Reva Kay Williams is an American astrophysicist. Williams is the first Black American woman to receive a Ph.D. in theoretical astrophysics and the first person to successfully work out the Penrose process using Einstein's Theory of Relativity to extract energy from black holes.

Early life and education 
Williams was born in Memphis, Tennessee and moved to Chicago at the age of 6. She received an A.A. in liberal arts from Malcolm X College in 1977 and a B.A. in astronomy from Northwestern University in 1980. Williams completed both a M.A. and a Ph.D. at Indiana University Bloomington, and when she completed her degree in 1991 she became the first Black American woman to receive a doctorate in astrophysics.

Penrose process
With the publication of her Ph.D. thesis in 1991, Williams became the first person to work out the Penrose process of black holes. In 1995, Williams published a paper in Physical Review of research from her Ph.D. thesis. Her calculations explained that black hole jets are emitted as escaping tornado-like coils of high energy photons and relativistic electrons, and when black holes drag spacetime into rotation near their cores, they may also produce uneven jets.

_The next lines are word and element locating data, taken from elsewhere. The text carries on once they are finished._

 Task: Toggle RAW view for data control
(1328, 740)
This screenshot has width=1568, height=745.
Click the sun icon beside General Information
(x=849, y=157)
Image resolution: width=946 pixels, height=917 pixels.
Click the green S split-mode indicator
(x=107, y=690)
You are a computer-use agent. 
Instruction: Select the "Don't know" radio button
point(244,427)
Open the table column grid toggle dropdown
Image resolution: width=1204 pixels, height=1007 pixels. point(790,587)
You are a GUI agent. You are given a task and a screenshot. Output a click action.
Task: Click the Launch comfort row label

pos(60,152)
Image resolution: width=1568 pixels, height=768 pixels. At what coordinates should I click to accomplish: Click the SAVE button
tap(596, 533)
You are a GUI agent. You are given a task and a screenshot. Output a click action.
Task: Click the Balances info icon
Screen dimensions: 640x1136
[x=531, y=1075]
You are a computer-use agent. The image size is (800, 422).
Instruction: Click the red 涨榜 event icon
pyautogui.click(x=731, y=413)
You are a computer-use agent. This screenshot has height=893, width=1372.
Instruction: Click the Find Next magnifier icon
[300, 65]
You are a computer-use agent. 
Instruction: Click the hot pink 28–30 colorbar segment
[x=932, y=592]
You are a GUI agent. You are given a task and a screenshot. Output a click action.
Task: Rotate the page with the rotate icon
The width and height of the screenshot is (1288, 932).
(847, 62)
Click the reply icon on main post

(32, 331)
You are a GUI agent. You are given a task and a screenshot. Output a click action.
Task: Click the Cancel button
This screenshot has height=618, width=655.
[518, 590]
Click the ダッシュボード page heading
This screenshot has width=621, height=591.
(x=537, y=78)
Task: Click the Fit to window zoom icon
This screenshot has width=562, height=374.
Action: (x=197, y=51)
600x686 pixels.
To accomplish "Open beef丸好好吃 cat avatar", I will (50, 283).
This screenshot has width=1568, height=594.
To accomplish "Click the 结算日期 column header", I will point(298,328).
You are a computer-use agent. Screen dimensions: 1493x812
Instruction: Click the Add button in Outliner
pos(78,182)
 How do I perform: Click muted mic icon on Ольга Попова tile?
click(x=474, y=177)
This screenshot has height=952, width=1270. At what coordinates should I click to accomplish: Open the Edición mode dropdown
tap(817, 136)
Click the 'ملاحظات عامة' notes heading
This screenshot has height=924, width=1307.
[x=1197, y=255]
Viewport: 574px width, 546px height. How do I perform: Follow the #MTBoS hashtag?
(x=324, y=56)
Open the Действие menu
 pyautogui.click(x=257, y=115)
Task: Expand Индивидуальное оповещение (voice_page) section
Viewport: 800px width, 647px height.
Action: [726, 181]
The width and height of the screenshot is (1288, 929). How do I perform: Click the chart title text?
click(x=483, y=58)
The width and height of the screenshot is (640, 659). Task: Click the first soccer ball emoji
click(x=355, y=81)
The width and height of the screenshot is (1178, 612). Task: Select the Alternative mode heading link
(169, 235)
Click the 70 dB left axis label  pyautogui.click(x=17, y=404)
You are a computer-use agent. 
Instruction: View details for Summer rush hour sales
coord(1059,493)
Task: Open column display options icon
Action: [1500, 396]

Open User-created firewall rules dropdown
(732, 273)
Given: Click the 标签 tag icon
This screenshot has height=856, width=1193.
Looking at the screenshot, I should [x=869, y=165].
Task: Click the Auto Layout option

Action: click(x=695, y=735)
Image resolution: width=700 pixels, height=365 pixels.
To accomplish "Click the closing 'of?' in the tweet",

In April 2004, Williams published a letter titled A Word from a Black Female Relativistic Astrophysicist: Setting the Record Straight on Black Holes addressing her experience with breakthrough black hole physics and not receiving appropriate citations and others taking credit for her work.

Postdoctoral career

Williams was awarded a National Research Council Ford postdoctoral minority fellowship and was a postdoctoral associate at the University of Florida from 1993-1996. In January 1997, she worked as a visiting assistant professor of physics at North Carolina Agricultural and Technical State University (North Carolina A&T), and in 1998, she became an associate professor of astrophysics and Director of the Center for Women and Science at Bennett College, remaining in that position until 2001.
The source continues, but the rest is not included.